[Exercise materials]:

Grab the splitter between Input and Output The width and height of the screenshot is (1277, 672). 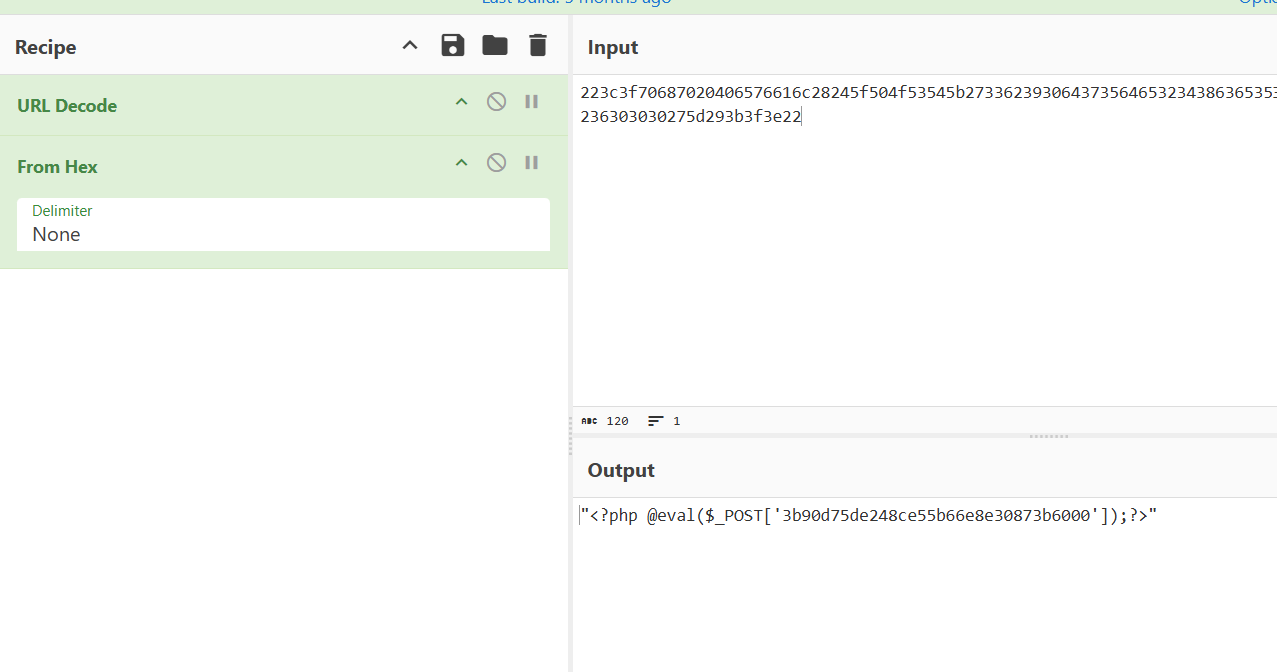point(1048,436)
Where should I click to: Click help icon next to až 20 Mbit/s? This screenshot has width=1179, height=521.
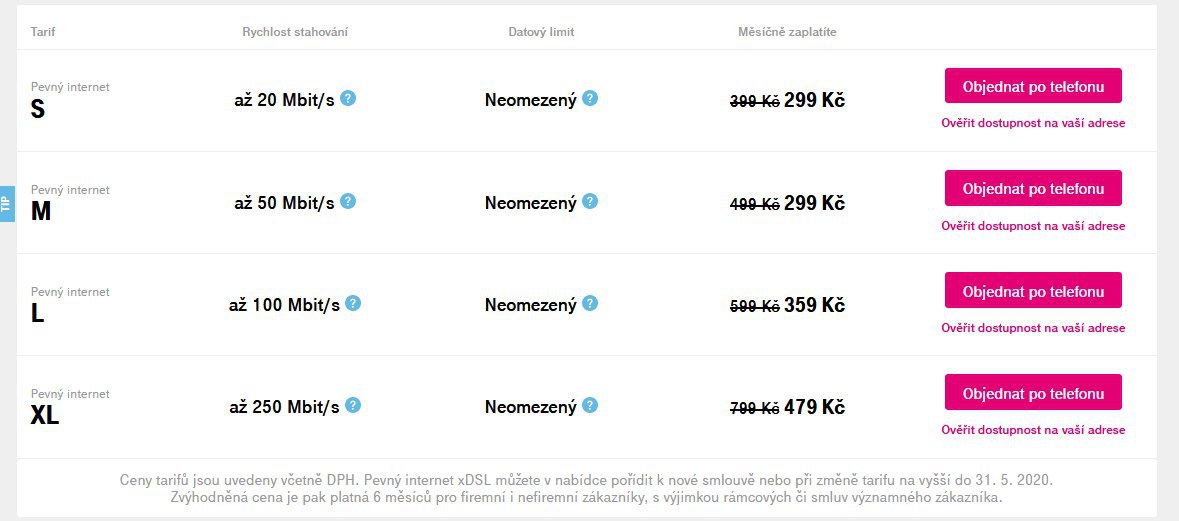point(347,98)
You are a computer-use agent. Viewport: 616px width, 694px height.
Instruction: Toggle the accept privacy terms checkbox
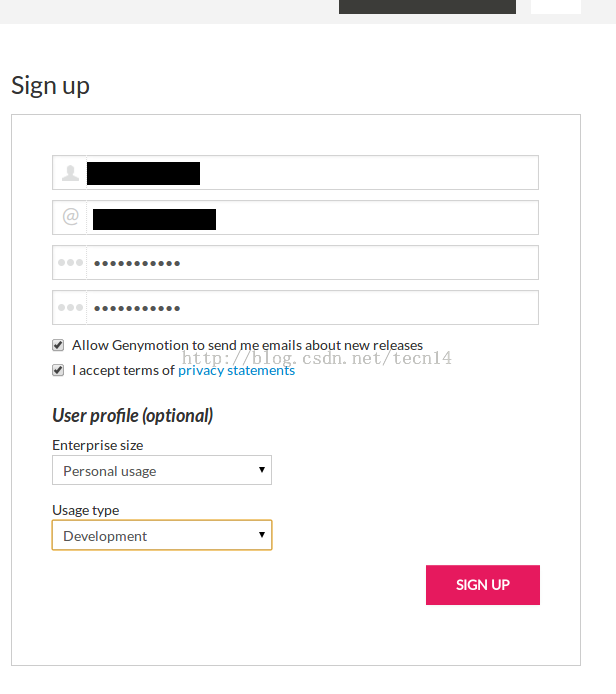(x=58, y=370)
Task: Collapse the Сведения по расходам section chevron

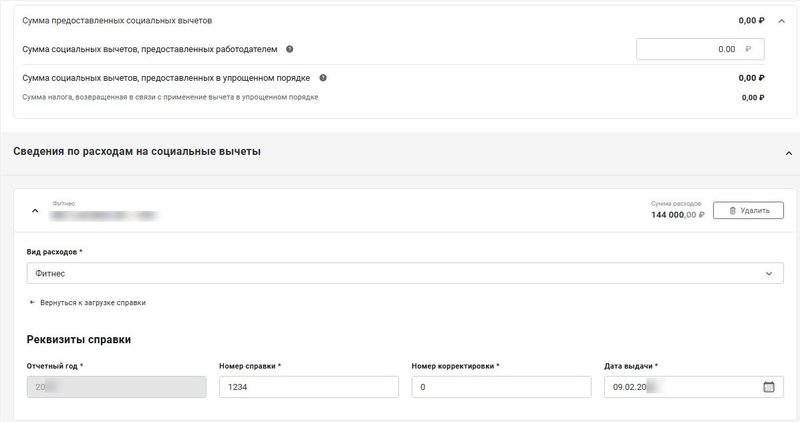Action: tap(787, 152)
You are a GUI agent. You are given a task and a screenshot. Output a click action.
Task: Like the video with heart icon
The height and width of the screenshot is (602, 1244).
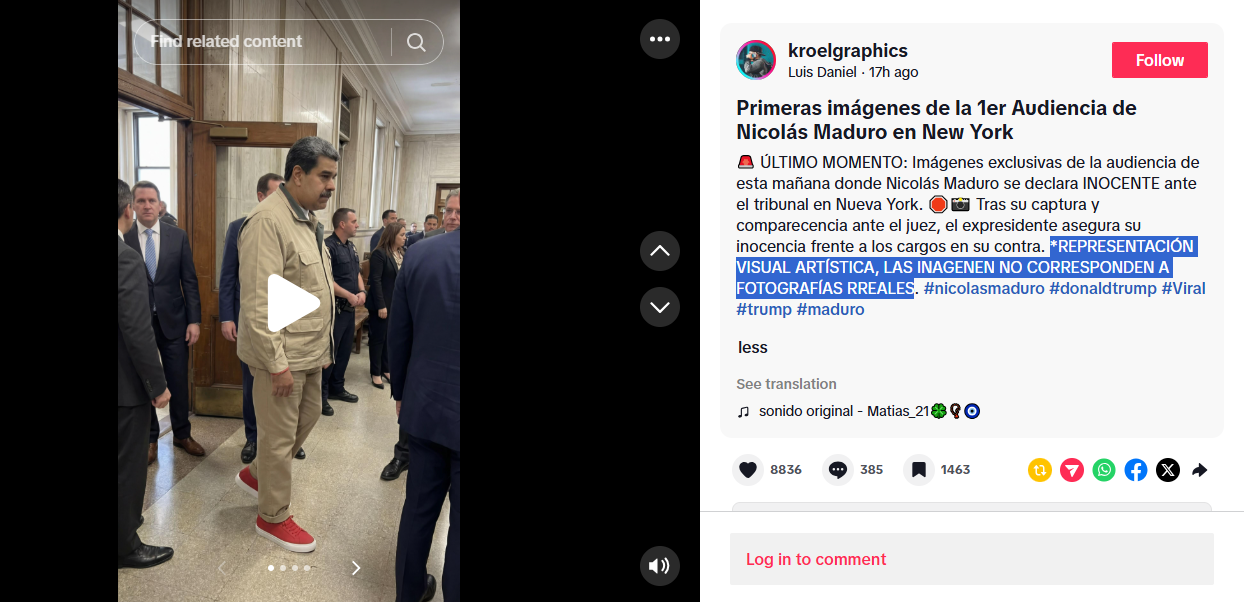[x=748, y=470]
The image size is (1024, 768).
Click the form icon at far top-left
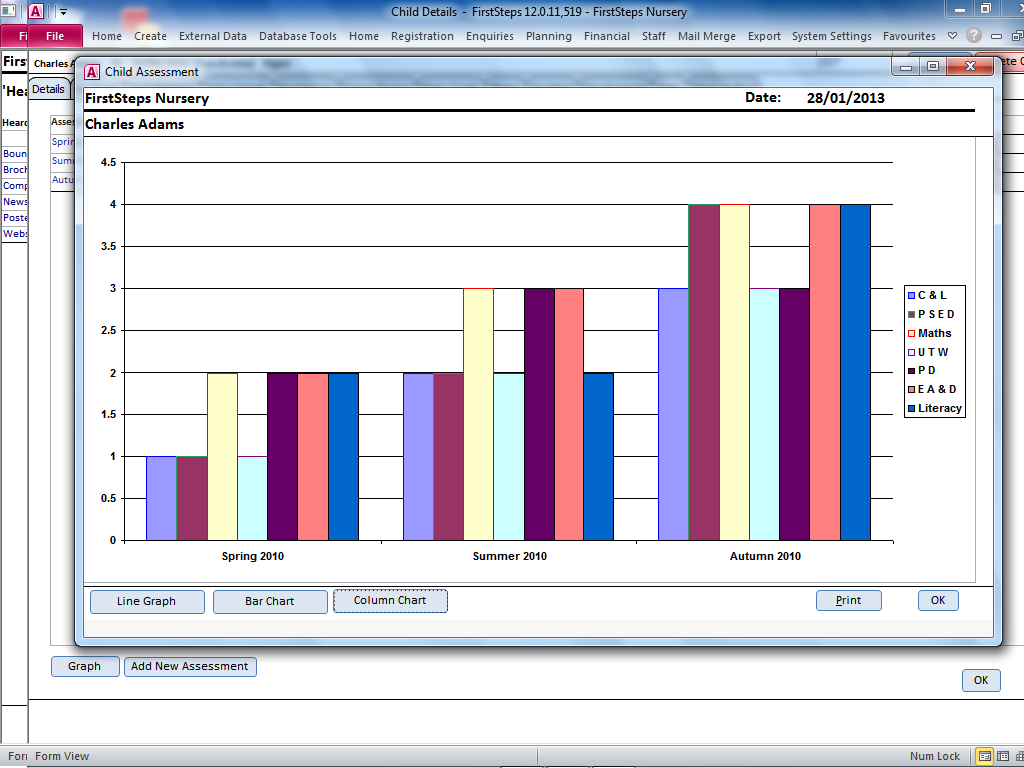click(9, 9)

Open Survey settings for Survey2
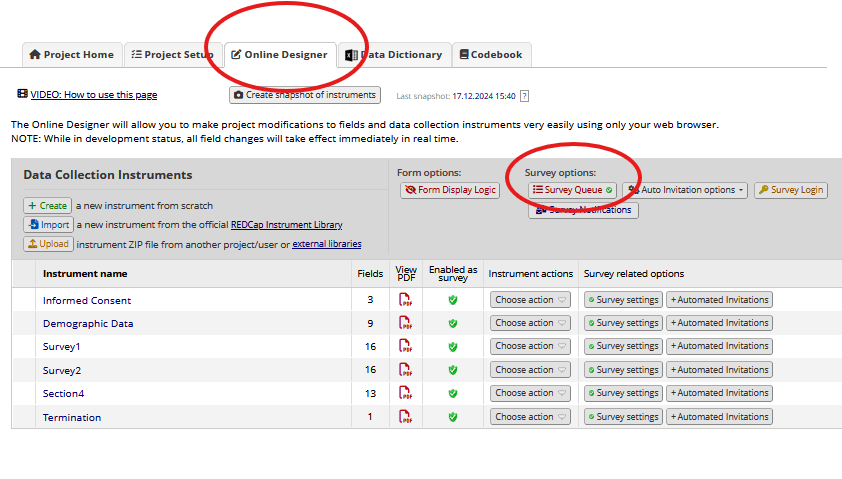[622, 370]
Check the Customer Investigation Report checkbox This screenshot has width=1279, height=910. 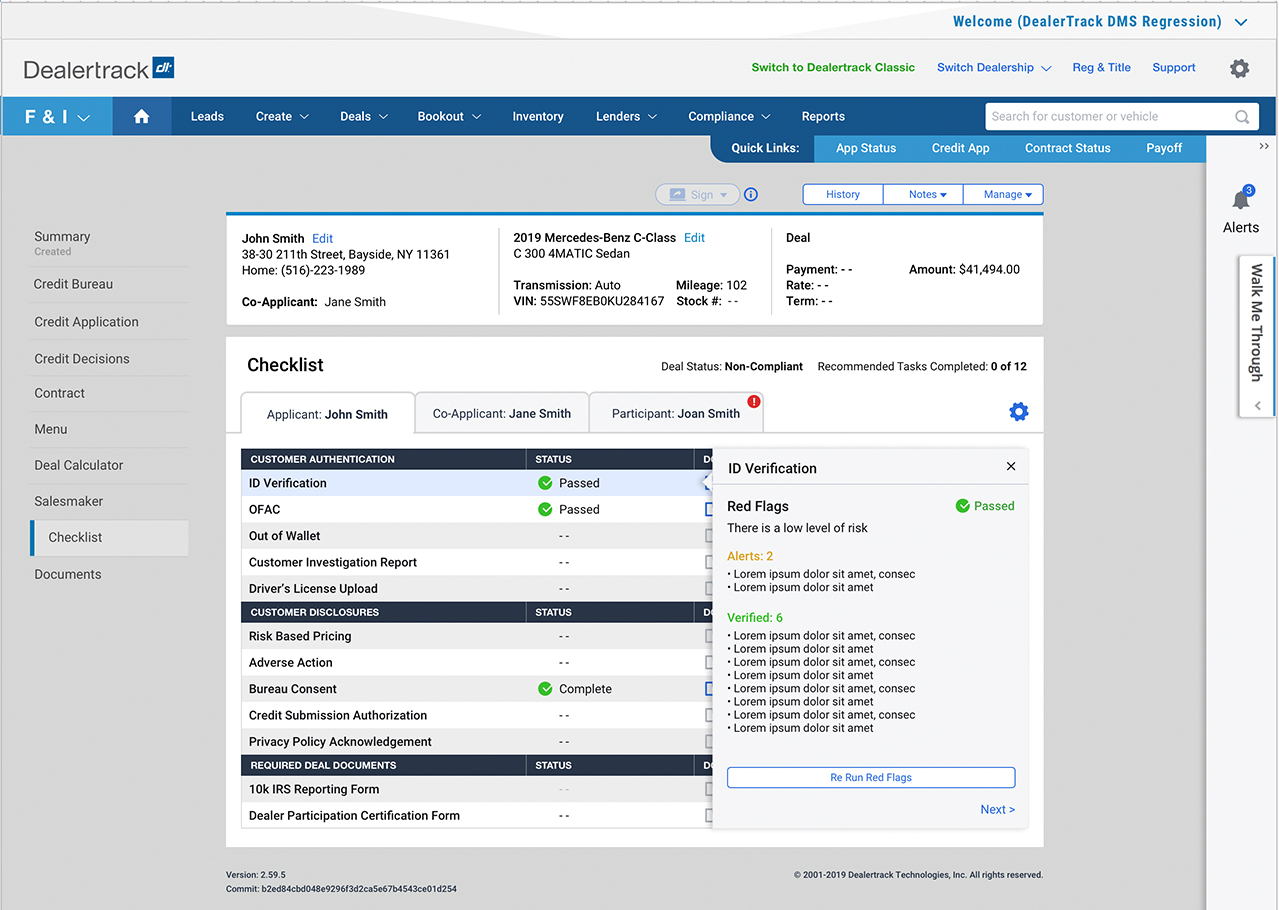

[Required work]: Copy each line in the entries above where the word "agent" shows up.

[Result of this exercise]:
You are a computer-use agent. Viewport: 616px width, 694px height.
You are a GUI agent. You are given a task and a screenshot. Output a click action.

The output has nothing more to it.